Mu et al. utilized LSTM and ConvLSTM to forecast the North Atlantic Oscillation index and SLP. The results indicated that ConvLSTM effectively captured the temporal and spatial dependencies in the SLP field [121]. They also incorporated preprocessing techniques, such as the discrete wavelet transform (DWT), to enhance the predictive performance for extreme events. The forecast results for the North Atlantic region from 10–16 January 2019 are depicted in Figure 6(C).

Lastly, Xiao et al. constructed a spatiotemporal DL model by stacking ConvLSTM layers to predict 36 years of National Oceanic and Atmospheric Administration SST data in the East China Sea [122]. Experimental findings demonstrated that this model outperformed other models in medium-term to short-term daily sea temperature forecasts, offering superior accuracy and convenience [Figure 6(D)]. These studies collectively underscore the significance and potential of ConvLSTM in ocean environmental forecasting.

ConvLSTM networks have found wide-ranging applications in ocean environmental forecasting, encompassing ocean temperature, salinity, and wave height prediction [123], [124], [125], [126]. These models, trained on historical ocean data, leverage a combination of CNN+LSTM to extract spatiotemporal features, enabling accurate predictions about the ocean environment [127]. Despite its successes, ConvLSTM still faces challenges, such as addressing the local smoothing problem in long-term forecasting for complex sea areas, which needs further research.

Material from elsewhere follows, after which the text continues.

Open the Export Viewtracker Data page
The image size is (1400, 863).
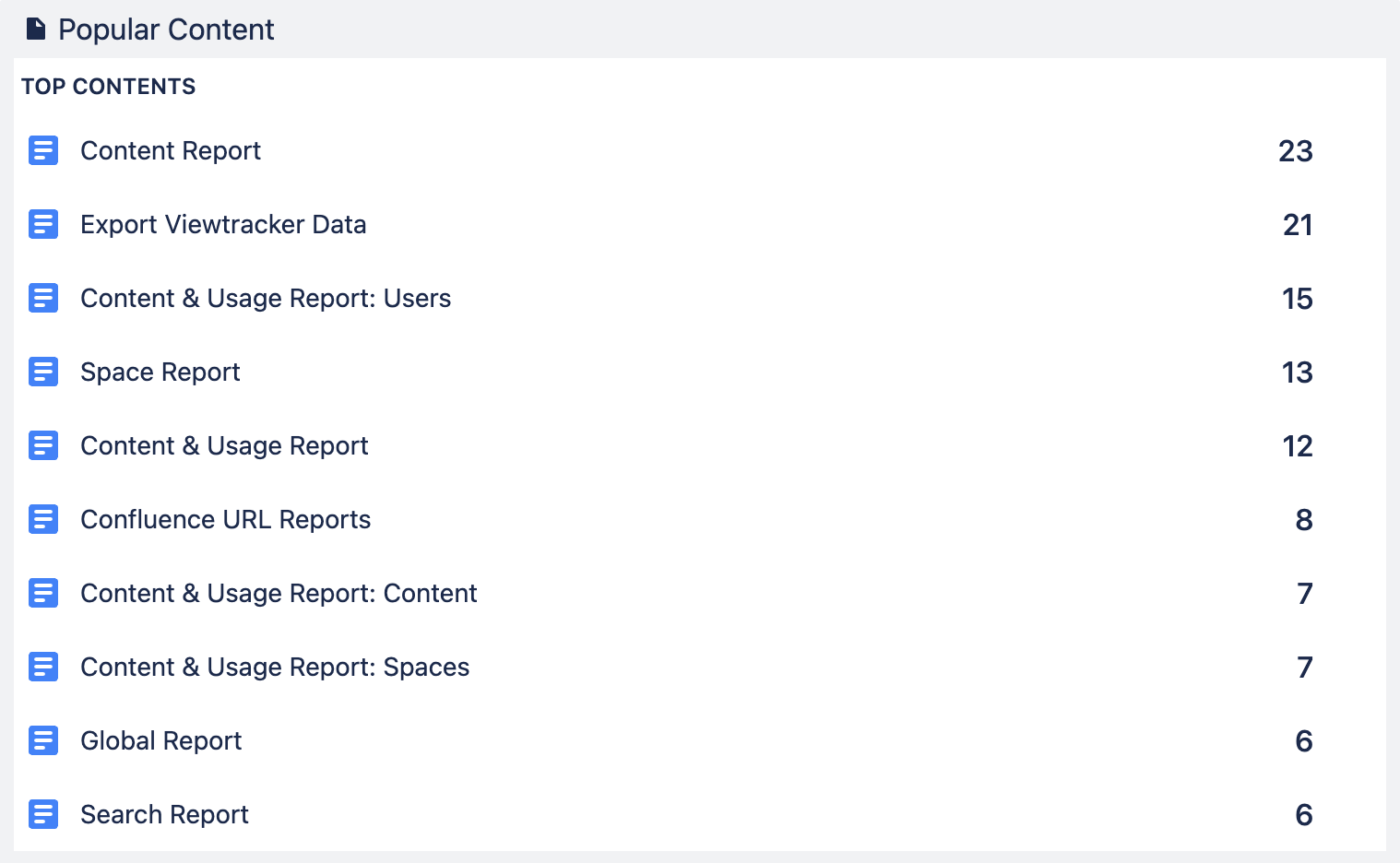point(223,224)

And, it is worth noting that the ConvLSTM structure is not the only choice for ocean phenomena forecasting. Convlstm can be combined with other CNN-based forecasting models [128], [129], [130] to further enhance its forecasting capability.

Information Extraction Based on Ocean Remote Sensing Images by U-Net Models

Ocean remote sensing information extraction involves using remote sensing technology to collect, process, and analyze ocean-related data. The U-Net network is a widely employed model in this field, significantly contributing to its development [131], [132]. In this article, we emphasize the pivotal role of U-Net in various aspects of ocean remote sensing information extraction, including ship semantic segmentation, coastline extraction, sea ice classification, and green algae detection. These tasks are exceptionally challenging, especially when dealing with small and discontinuous targets.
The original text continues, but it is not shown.